Responda às perguntas abaixo com base no texto sobre o filme Lady Vingança.
1. De quanto em quanto tempo o blogger salva os textos, vídeos e imagens automaticamente?
2. Que posição Lady Vingança ocupa na trilogia da vingança de Chan-wook Park?
3. Em comparação com os filmes anteriores do diretor, como o enredo deste é descrito?

Documento ▸
★ ★ ★ ★ ★
40. Lady Vingança - Chan-wook Park - 2005
Não acredito, quando fui publicar esta nova postagem meu computador travou, perdi o comentário desta e da próxima obra, só não perdi tudo porque de 20 em 20 minutos o blogger salva automaticamente os textos, vídeos e imagens. Detesto reescrever algo terminado, mas serei, mesmo furioso, obrigado a fazer isso; até agora não me conformo, pois é sempre um alívio chegar ao fim, colocar o último ponto final, e me desvincular das palavras inúteis deglutidas e vomitadas.
Feito a observação, vamos ao comentário. Terceiro filme da trilogia da vingança do sul coreano Chan-wook Park, Lady Vingança é a obra mais bem acabada do diretor. Todos os planos e sequências seguem o rigor e o perfeccionismo que tem, nos últimos anos, caracterizado o cinema asiático. Formalmente impecável, já no prelúdio somos instigados a apreciar a beleza das imagens; com tons claros e vibrantes as cenas iniciais antecipam o encantamento que nos acompanhará durante toda a projeção. No entanto, não é apenas a estrutura formal que qualifica a película, o roteiro não linear, o rosto angelical da protagonista, e as reflexões morais propostas principalmente nos minutos finais, dão ao filme a ambiguidade perfeita para, aos poucos, desvelar a violência psicológica implícita em toda a narrativa.
Sobre o enredo, é escusado dizer que trata-se de uma obra sobre a vingança; menos imaginativo e explícito do que os anteriores, este é o trabalho de Park que, muito em consequência das discussões sociais e políticas sugeridas, deu ao tema o maior alcance.
★ ★ ★ ★ ★
Dados extraídos ▸
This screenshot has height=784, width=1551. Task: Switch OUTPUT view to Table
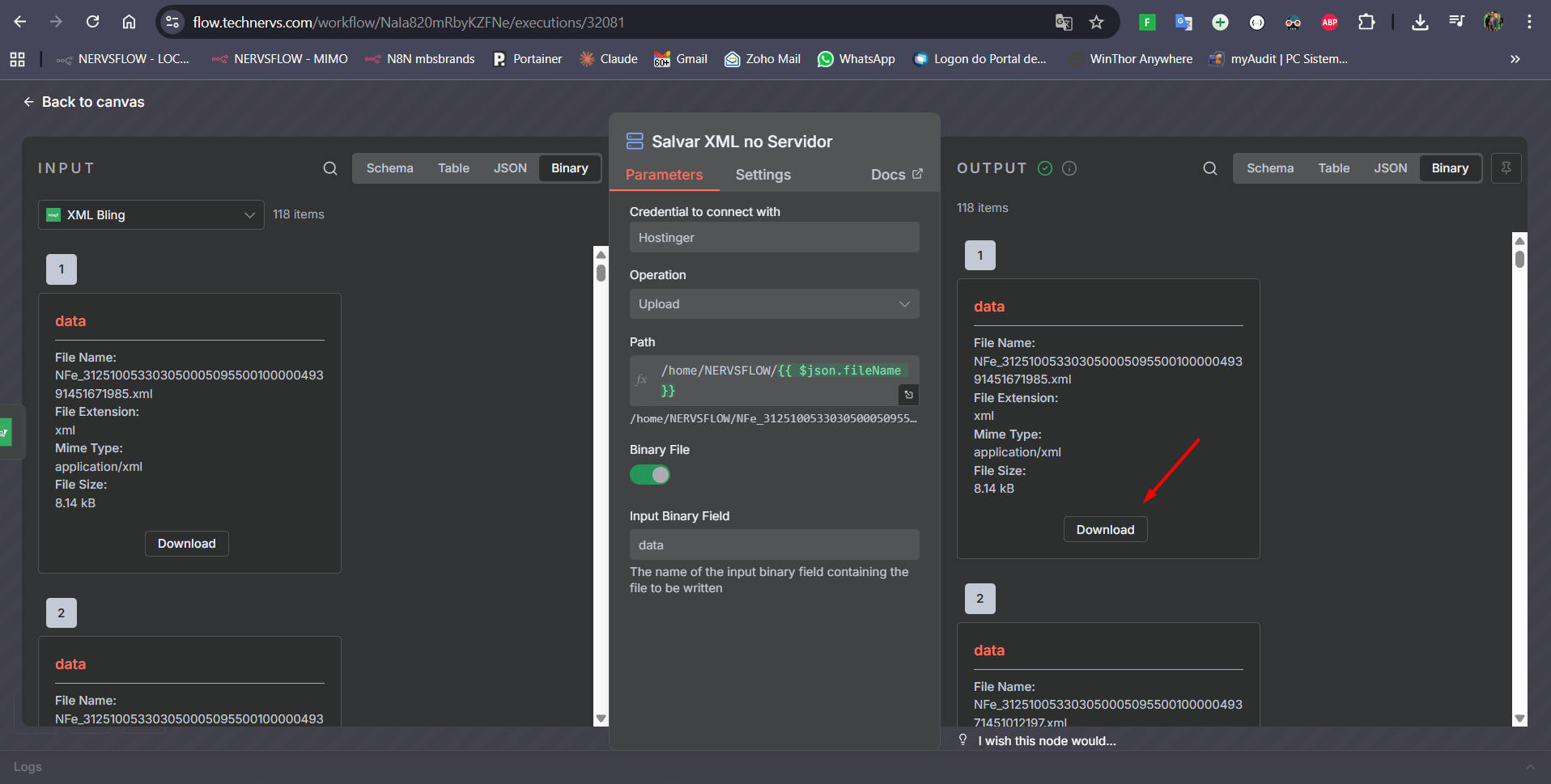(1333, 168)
★ ★ ★ ★ ★
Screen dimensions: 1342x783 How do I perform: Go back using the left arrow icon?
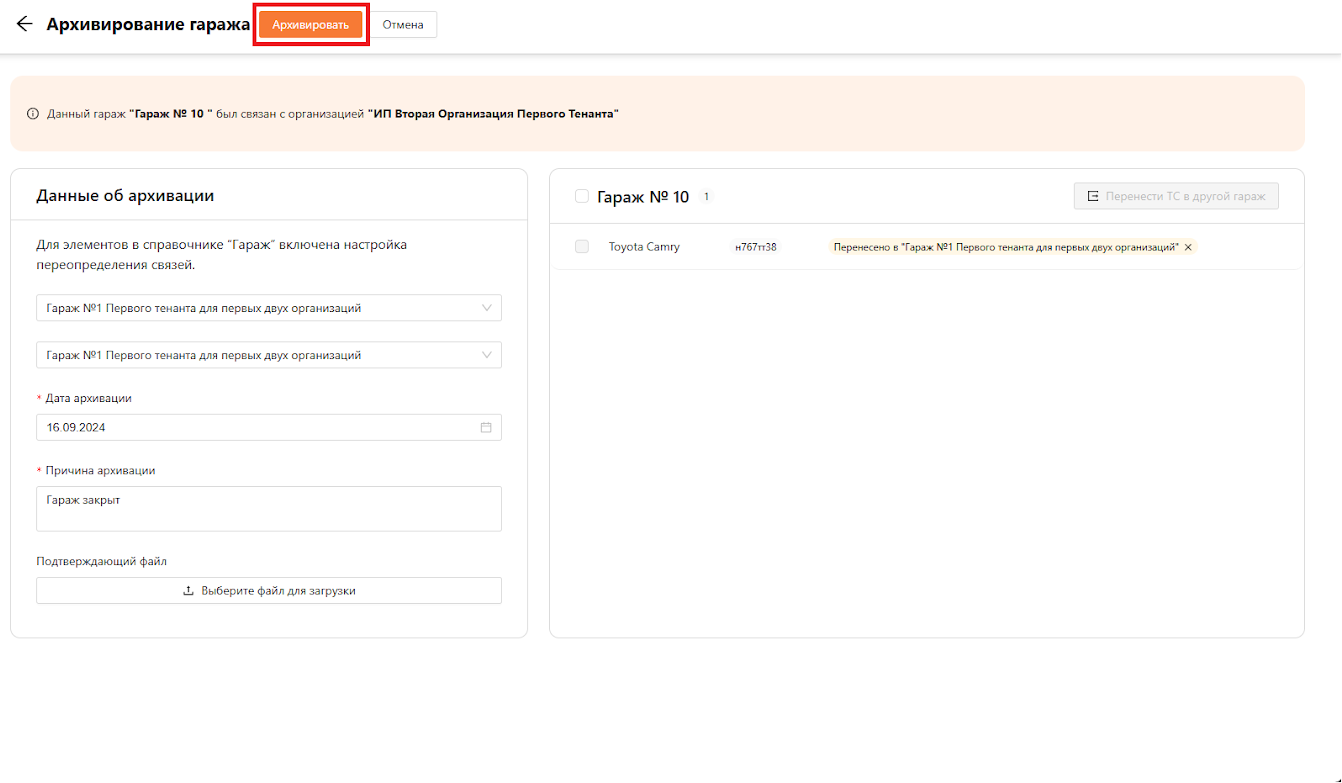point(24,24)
★ ★ ★ ★ ★
Resposta ▸
1. De 20 em 20 minutos.
2. É o terceiro filme da trilogia.
3. Como menos imaginativo e explícito do que os anteriores.